Hey everyone im fairly new to prepping. Only been doing it for about 6 to 7 months. 
I have been watching youtube videos on prepping. Mainly Southernprepper1, maineprepper, and NeverEnuffAmmo. 

If anyone has any pointers for me. Please feel free to let me know. Thanks


----------



## Caribou (Aug 18, 2012)

Welcome:wave:


----------



## camo2460 (Feb 10, 2013)

Welcome from Missouri. Jump in and start reading, lots of good information here.


----------



## Grimm (Sep 5, 2012)

Stockupfood.com

Food Storage Made Easy

Prepared LDS Family

Welcome.


----------



## Redneckified (Jan 16, 2014)

camo2460 said:


> Welcome from Missouri. Jump in and start reading, lots of good information here.

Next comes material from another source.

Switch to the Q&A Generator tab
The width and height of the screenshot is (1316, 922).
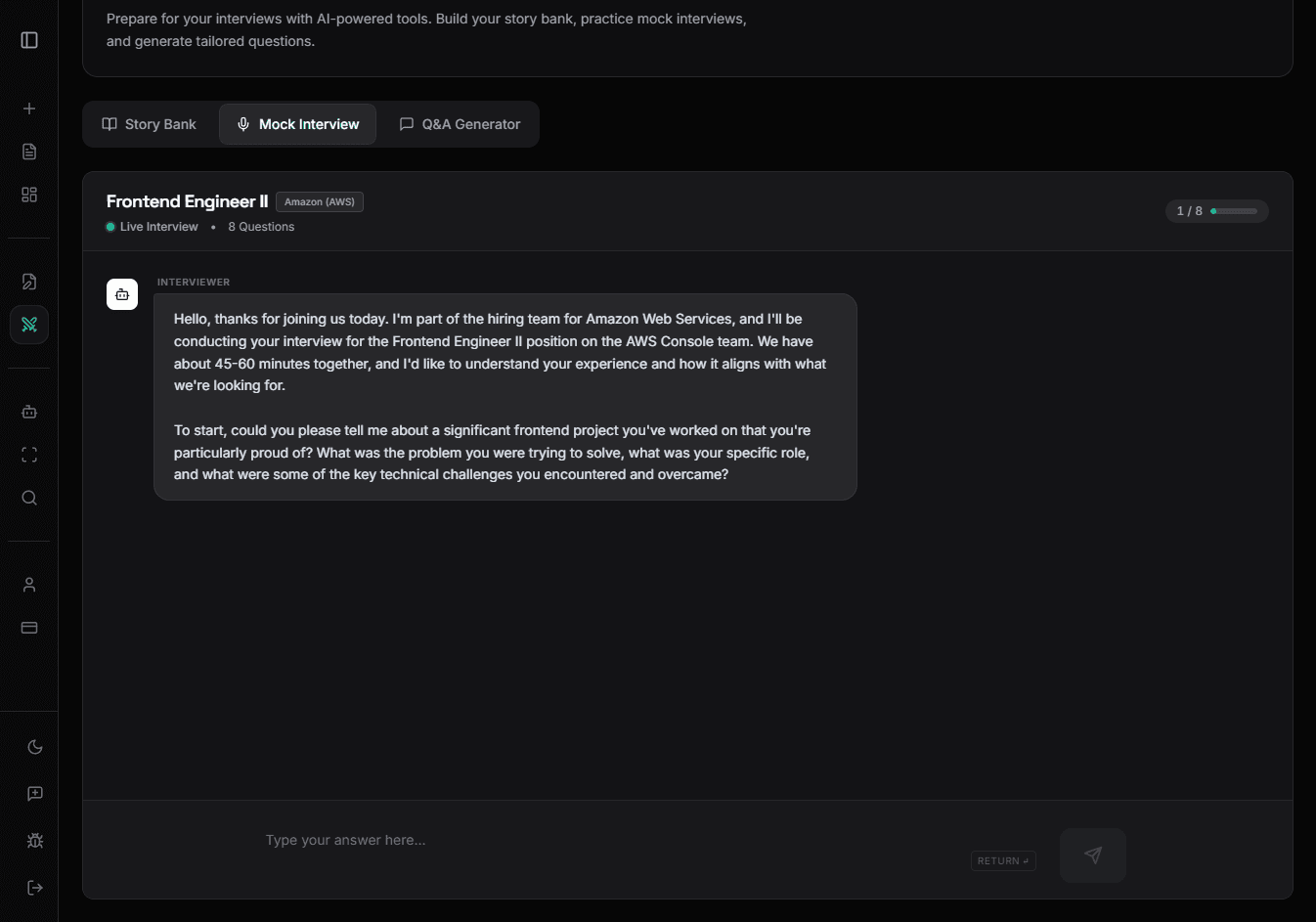460,124
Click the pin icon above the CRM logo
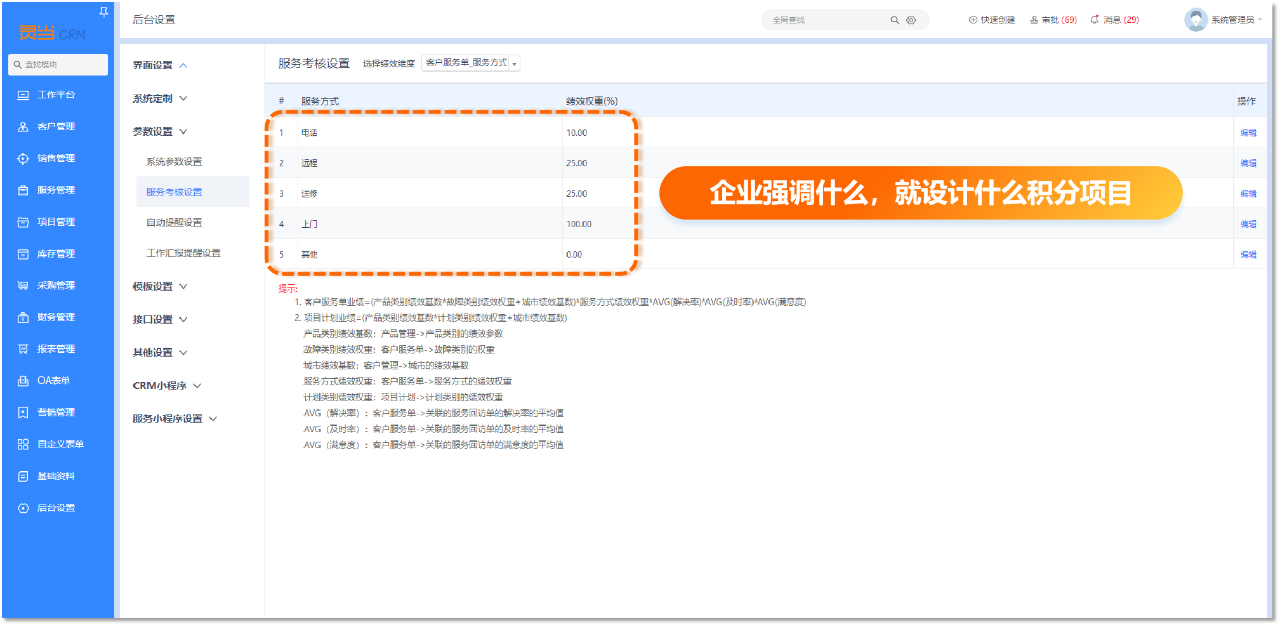This screenshot has height=625, width=1280. (104, 11)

Thanks. ill be on here. Already got lots of new ideas.


----------



## Dakine (Sep 4, 2012)

hello and welcome!

I guess the suggestions you'd like would have to be based on your current situation. 

Someone who's renting in Manhattan faces considerably different circumstances compared to someone who lives on a farm in Ohio. The lifestyle from day to day is really about what you want sustain, or prep for.

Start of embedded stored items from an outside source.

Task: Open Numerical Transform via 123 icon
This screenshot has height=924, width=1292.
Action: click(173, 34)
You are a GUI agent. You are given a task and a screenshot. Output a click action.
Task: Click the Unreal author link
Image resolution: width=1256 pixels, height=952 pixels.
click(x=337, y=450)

If you have 3 kids, your needs are vastly different than someone with no kids, if you have a wife and no kids, but 2 sets of parents/grandparents that are leashed to modern technology (meds, home or doctors office equipment treatments) etc, then your needs are completely different than many others.

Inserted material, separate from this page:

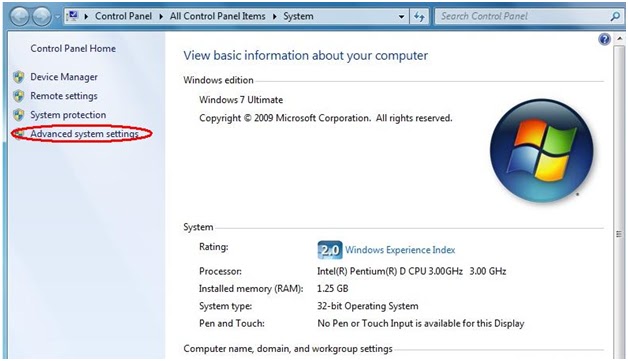
Task: Open recent pages dropdown next to Forward
Action: (x=57, y=17)
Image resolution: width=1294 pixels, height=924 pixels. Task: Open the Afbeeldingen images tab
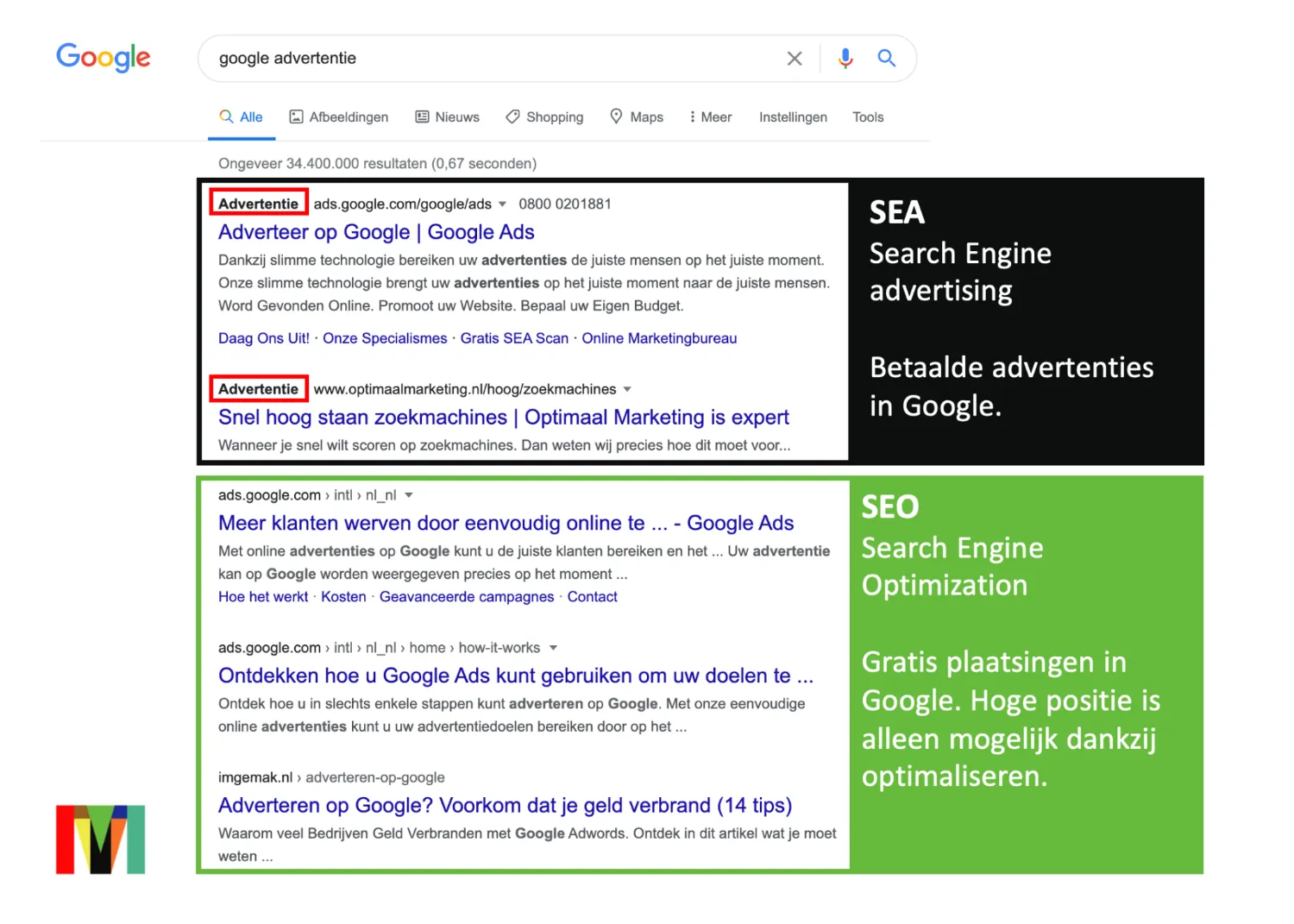coord(338,117)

What are your concerns? what do you have to do to make sure that you're not relying on outside assistance that you can't guarantee will be available? now prioritize those against what is most likely to affect you. 

Do you have enough heat? do you need more firewood, or a bigger better LPG tank?
Do you have water? is it a well? do you have it tested? can you purify water?
Do you have food? is it a garden? do you grow enough to share with the gophers and rabbits or is it something you're going to do if SHTF?

Thats just a sliver of the aspects to being a "prepper" 

So... I personally look at what are my biggest vulnerabilities? If something drastic happened tonight, what is it that I rely on and need, and how would that be affected? Then I go solve that problem, and I look for the next one. 

Maybe I added a few 55 gal bbls for water capture and use them for self sustaining my garden... maybe I start storing some gasoline for generators and the truck, and I cycle that gas into the truck on a weekly basis so it's always fresh, maybe I rotate stored drinking water every 6 months, maybe I do things like take one of my favorite snacks, dehydrated cinnamon sugar banana chips and then I dehydrate the banana peels an I use that as garden fertilizer, or maybe I raise meat rabbits, and I use the rabbit droppings as fertilizer, or maybe... hundreds of things.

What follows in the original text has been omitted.